(Items from a dataset)
------------------------------------

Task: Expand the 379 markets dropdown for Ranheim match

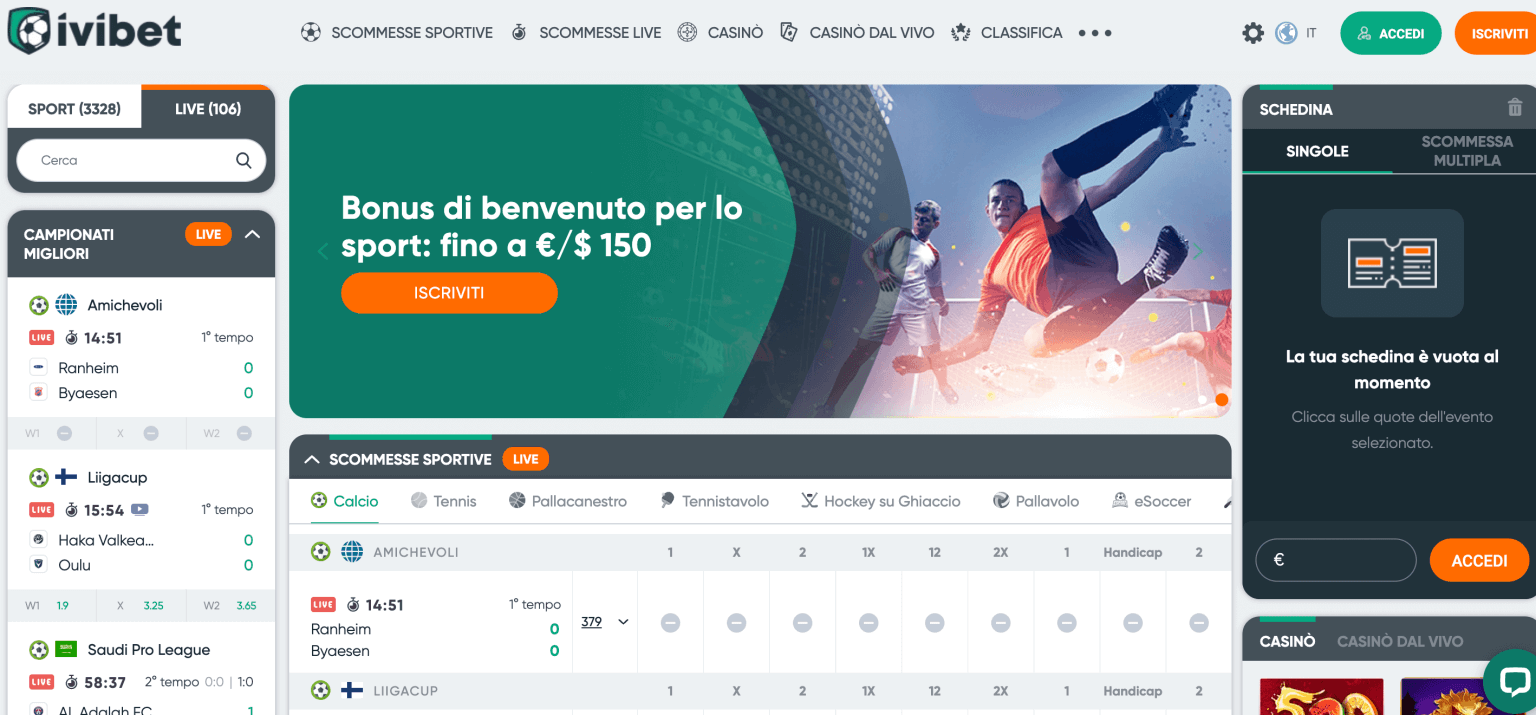Action: click(x=605, y=622)
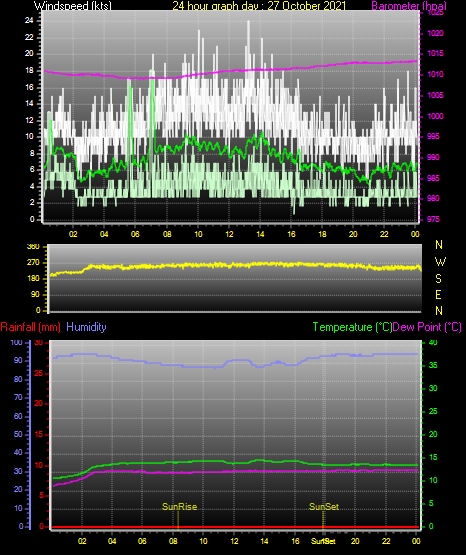This screenshot has height=555, width=466.
Task: Click the E compass direction letter
Action: pos(438,294)
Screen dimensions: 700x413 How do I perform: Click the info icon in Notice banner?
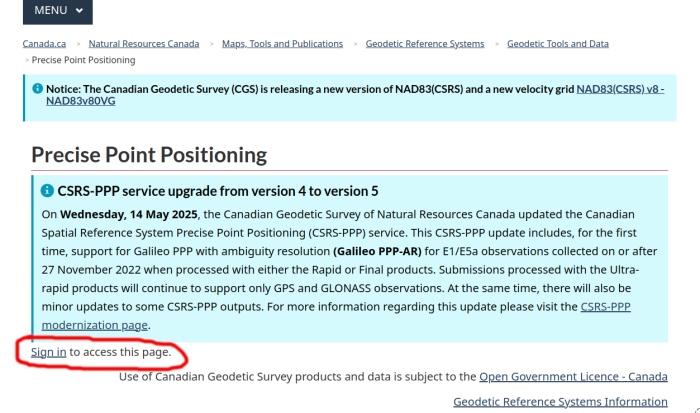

------------------------------------

:: Task details ::
Leaving the pictures out, write out every entry exactly.

:: Result ::
Task: Expand the 379 markets dropdown for Ranheim match

Action: click(x=605, y=622)
This screenshot has height=555, width=466.
Task: Click the E compass direction letter
Action: pos(438,294)
Screen dimensions: 700x413 How do I perform: Click the info icon in Notice banner?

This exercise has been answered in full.